• **TASK TO COMPLETE**: Reproduce the lines verbatim, beginning with the line that contains "You are a computer-use agent. 815x505 pixels." and ending after the line that contains "tap(1273, 824)". Output nothing else.

• **RECORDS SHOWN**:
^^^^

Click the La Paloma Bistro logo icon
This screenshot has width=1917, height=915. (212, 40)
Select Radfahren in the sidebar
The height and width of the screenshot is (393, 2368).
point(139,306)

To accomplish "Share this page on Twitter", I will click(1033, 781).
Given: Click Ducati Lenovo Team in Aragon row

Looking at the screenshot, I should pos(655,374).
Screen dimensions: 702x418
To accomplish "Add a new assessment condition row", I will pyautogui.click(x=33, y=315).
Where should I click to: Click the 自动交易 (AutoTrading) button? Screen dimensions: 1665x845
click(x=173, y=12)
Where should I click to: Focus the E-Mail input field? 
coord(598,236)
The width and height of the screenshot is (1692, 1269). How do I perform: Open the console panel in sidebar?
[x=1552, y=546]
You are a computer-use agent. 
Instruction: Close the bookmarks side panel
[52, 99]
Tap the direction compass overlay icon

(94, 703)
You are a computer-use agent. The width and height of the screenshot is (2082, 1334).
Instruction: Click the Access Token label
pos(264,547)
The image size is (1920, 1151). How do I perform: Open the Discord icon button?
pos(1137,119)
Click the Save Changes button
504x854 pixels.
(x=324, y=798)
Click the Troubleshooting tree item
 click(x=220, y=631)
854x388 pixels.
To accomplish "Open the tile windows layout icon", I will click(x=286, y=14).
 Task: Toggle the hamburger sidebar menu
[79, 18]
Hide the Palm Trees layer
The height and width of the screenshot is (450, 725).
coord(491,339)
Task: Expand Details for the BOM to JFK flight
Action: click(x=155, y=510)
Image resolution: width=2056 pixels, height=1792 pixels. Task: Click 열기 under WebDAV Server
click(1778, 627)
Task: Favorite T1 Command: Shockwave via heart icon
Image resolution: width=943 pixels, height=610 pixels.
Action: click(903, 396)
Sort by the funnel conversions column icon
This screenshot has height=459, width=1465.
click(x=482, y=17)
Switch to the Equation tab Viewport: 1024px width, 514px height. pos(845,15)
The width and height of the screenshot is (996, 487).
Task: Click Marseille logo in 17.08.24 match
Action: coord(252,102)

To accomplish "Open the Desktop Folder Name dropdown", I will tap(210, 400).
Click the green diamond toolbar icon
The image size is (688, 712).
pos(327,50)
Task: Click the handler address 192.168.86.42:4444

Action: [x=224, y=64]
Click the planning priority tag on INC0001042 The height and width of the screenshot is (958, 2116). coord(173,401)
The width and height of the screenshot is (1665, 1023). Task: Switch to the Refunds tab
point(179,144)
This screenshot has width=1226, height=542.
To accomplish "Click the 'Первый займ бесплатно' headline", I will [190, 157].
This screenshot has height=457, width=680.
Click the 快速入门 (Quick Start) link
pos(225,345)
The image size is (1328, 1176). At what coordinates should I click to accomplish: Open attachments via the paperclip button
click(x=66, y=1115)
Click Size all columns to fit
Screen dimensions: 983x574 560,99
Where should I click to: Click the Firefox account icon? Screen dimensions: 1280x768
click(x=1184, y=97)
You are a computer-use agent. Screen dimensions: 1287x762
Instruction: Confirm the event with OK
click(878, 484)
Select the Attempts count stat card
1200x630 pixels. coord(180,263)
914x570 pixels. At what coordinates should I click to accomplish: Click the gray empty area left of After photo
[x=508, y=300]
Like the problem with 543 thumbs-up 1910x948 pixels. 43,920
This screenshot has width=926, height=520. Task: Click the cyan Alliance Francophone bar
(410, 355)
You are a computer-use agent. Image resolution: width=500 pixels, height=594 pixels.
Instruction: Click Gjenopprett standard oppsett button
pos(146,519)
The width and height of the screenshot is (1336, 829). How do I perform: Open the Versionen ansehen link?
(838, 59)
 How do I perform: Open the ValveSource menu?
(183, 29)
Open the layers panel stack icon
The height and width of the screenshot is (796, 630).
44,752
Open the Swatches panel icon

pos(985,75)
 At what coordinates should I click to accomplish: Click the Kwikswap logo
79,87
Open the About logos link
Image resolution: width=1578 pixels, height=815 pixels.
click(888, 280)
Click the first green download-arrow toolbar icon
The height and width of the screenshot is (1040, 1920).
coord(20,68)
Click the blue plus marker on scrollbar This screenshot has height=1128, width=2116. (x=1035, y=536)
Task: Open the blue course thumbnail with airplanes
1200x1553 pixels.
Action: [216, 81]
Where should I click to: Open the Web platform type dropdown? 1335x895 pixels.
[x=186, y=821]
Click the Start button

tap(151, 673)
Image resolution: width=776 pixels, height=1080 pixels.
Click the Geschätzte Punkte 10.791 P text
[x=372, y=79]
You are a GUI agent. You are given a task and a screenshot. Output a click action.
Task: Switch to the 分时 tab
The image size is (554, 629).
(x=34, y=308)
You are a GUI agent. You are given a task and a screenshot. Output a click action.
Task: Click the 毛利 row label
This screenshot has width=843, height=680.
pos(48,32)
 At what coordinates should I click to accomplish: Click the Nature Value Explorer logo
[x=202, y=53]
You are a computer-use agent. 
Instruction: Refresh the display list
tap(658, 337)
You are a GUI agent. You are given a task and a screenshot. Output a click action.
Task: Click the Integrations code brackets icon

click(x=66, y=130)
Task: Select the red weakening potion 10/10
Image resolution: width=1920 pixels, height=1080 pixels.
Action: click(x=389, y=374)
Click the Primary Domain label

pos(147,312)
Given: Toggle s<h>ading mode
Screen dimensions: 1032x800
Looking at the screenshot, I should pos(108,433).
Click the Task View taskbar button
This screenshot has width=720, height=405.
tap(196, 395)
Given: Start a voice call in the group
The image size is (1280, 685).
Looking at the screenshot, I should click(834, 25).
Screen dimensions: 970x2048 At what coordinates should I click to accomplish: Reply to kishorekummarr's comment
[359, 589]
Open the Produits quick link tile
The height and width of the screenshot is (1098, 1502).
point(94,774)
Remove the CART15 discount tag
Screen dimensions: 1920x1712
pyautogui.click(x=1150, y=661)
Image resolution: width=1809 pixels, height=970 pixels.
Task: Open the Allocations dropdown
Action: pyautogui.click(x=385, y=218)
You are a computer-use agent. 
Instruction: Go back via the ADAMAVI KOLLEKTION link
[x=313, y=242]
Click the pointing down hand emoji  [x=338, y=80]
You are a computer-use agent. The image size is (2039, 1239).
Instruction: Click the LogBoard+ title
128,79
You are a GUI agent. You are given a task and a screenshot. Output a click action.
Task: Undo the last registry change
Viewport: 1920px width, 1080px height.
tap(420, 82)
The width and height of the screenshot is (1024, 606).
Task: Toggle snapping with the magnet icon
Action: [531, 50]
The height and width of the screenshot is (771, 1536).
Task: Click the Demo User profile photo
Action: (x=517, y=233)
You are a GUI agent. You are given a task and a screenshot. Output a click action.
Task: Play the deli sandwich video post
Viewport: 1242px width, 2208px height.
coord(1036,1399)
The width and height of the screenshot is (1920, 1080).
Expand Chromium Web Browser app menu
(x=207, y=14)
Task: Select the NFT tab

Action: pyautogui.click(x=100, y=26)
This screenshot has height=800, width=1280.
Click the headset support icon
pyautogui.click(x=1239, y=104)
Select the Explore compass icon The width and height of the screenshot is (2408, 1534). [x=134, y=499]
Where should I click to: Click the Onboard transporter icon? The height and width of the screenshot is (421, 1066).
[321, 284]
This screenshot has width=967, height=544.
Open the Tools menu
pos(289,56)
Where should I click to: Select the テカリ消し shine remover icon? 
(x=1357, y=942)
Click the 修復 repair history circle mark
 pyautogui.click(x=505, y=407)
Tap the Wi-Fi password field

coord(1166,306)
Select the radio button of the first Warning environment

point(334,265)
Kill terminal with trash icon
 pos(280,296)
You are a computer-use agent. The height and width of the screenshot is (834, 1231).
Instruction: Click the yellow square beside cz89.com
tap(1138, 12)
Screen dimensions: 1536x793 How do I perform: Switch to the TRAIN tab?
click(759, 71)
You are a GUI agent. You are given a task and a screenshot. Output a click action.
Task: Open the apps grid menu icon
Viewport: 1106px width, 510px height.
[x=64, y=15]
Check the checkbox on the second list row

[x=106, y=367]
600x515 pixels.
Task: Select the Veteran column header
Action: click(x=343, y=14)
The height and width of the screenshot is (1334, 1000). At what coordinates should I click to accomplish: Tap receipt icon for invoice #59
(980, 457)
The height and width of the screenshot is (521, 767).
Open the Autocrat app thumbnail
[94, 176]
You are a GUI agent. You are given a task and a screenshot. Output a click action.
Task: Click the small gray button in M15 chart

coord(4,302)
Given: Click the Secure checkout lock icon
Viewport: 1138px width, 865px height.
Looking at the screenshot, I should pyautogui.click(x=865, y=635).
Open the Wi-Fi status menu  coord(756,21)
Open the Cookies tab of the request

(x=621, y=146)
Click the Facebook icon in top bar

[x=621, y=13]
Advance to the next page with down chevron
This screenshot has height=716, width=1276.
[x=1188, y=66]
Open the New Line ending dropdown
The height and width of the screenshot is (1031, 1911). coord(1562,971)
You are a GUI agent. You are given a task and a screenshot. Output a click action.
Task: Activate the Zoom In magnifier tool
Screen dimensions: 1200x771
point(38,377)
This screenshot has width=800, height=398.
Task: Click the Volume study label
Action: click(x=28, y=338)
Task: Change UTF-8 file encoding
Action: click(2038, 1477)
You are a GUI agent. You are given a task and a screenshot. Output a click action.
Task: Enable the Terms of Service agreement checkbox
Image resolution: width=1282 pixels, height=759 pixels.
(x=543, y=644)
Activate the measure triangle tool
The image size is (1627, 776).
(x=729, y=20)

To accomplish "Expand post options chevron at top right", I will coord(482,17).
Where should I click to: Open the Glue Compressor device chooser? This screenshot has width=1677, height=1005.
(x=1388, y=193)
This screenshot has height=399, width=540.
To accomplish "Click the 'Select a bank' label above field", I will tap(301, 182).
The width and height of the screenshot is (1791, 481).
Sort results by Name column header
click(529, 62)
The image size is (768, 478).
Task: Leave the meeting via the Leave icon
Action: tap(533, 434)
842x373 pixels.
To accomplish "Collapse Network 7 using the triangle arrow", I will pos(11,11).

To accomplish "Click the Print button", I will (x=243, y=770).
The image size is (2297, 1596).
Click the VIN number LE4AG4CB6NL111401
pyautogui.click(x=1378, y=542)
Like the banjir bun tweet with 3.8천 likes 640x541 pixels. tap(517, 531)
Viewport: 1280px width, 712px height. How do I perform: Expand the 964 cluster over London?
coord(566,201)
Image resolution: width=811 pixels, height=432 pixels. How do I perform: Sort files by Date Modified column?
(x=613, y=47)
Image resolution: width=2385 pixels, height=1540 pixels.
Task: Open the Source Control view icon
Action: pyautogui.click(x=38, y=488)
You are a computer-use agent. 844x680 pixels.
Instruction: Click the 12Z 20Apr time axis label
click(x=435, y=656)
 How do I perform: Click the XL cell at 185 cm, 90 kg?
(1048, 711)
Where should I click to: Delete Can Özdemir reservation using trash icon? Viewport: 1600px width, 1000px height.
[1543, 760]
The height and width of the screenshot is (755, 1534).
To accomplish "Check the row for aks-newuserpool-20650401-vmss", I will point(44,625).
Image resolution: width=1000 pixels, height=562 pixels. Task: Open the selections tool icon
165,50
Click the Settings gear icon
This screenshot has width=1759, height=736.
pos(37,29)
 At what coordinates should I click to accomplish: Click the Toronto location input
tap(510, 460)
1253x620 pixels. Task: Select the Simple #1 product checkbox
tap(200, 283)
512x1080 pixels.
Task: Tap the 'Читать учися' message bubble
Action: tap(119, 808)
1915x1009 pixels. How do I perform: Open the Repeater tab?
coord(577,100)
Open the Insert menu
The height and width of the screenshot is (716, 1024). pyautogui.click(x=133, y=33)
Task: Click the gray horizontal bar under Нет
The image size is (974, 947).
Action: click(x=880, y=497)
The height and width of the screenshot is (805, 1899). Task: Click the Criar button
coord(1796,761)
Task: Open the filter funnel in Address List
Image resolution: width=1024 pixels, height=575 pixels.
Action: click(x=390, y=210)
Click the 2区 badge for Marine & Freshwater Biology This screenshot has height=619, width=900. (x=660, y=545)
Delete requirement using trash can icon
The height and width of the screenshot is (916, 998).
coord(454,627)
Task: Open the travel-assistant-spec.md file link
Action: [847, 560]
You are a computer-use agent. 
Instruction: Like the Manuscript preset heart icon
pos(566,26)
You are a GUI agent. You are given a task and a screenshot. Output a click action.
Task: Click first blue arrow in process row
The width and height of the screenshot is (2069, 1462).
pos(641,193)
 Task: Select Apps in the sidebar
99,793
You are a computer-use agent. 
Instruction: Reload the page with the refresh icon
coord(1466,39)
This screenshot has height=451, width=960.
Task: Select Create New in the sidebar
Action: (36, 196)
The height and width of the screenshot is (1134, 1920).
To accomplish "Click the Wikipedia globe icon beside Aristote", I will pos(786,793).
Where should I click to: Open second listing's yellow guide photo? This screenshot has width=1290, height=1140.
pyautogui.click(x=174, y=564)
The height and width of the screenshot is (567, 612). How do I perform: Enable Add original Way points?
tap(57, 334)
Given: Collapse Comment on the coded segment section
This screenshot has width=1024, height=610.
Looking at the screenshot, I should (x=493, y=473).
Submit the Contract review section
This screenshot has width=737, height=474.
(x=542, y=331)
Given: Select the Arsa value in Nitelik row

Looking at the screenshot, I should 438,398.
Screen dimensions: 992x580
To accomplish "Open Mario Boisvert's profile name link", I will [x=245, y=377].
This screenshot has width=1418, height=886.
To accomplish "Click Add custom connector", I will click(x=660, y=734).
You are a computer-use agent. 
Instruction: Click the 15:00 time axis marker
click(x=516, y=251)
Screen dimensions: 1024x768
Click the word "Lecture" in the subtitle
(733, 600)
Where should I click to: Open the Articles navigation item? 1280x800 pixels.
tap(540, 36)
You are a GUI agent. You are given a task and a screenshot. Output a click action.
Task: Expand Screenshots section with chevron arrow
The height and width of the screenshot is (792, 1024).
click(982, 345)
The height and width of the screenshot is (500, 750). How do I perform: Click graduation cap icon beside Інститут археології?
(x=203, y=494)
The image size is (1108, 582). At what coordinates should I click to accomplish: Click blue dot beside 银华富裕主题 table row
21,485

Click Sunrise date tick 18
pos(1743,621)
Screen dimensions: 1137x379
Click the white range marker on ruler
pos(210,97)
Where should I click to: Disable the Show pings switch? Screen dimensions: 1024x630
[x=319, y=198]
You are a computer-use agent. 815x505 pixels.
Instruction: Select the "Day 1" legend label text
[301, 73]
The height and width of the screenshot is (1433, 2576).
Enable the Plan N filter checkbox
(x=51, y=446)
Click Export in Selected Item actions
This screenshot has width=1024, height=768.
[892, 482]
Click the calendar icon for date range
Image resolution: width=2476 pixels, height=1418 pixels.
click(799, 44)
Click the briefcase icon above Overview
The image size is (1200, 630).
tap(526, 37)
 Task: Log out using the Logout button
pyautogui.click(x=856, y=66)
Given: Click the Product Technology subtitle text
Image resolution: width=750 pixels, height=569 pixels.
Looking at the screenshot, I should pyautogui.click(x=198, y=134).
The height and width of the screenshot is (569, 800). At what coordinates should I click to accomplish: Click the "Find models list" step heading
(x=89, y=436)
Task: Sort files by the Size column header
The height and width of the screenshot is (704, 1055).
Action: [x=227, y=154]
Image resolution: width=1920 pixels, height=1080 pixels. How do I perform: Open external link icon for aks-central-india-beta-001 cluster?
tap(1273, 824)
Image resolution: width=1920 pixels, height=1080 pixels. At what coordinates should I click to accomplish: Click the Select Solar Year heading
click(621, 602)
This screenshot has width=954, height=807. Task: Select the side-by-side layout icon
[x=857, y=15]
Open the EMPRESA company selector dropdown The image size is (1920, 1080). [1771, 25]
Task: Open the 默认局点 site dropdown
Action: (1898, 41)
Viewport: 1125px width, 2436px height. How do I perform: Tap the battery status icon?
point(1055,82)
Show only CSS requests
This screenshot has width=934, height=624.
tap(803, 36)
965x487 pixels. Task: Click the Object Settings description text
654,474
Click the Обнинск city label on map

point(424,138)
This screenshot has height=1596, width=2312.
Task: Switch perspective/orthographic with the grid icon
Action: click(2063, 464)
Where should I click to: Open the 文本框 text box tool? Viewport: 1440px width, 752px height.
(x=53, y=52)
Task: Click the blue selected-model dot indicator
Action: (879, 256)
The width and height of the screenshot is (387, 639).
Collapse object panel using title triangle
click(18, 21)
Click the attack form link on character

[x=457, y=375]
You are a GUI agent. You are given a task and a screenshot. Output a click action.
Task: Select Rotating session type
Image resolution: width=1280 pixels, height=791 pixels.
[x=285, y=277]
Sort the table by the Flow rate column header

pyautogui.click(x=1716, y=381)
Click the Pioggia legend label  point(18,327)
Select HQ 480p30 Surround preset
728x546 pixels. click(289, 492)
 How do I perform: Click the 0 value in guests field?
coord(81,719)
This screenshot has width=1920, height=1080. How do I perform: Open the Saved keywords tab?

^^^^

• **EXERCISE OUTPUT**:
You are a computer-use agent. 815x505 pixels.
Instruction: Select the "Day 1" legend label text
[301, 73]
The height and width of the screenshot is (1433, 2576).
Enable the Plan N filter checkbox
(x=51, y=446)
Click Export in Selected Item actions
This screenshot has width=1024, height=768.
[892, 482]
Click the calendar icon for date range
Image resolution: width=2476 pixels, height=1418 pixels.
click(799, 44)
Click the briefcase icon above Overview
The image size is (1200, 630).
tap(526, 37)
 Task: Log out using the Logout button
pyautogui.click(x=856, y=66)
Given: Click the Product Technology subtitle text
Image resolution: width=750 pixels, height=569 pixels.
Looking at the screenshot, I should pyautogui.click(x=198, y=134).
The height and width of the screenshot is (569, 800). At what coordinates should I click to accomplish: Click the "Find models list" step heading
(x=89, y=436)
Task: Sort files by the Size column header
The height and width of the screenshot is (704, 1055).
Action: [x=227, y=154]
Image resolution: width=1920 pixels, height=1080 pixels. How do I perform: Open external link icon for aks-central-india-beta-001 cluster?
tap(1273, 824)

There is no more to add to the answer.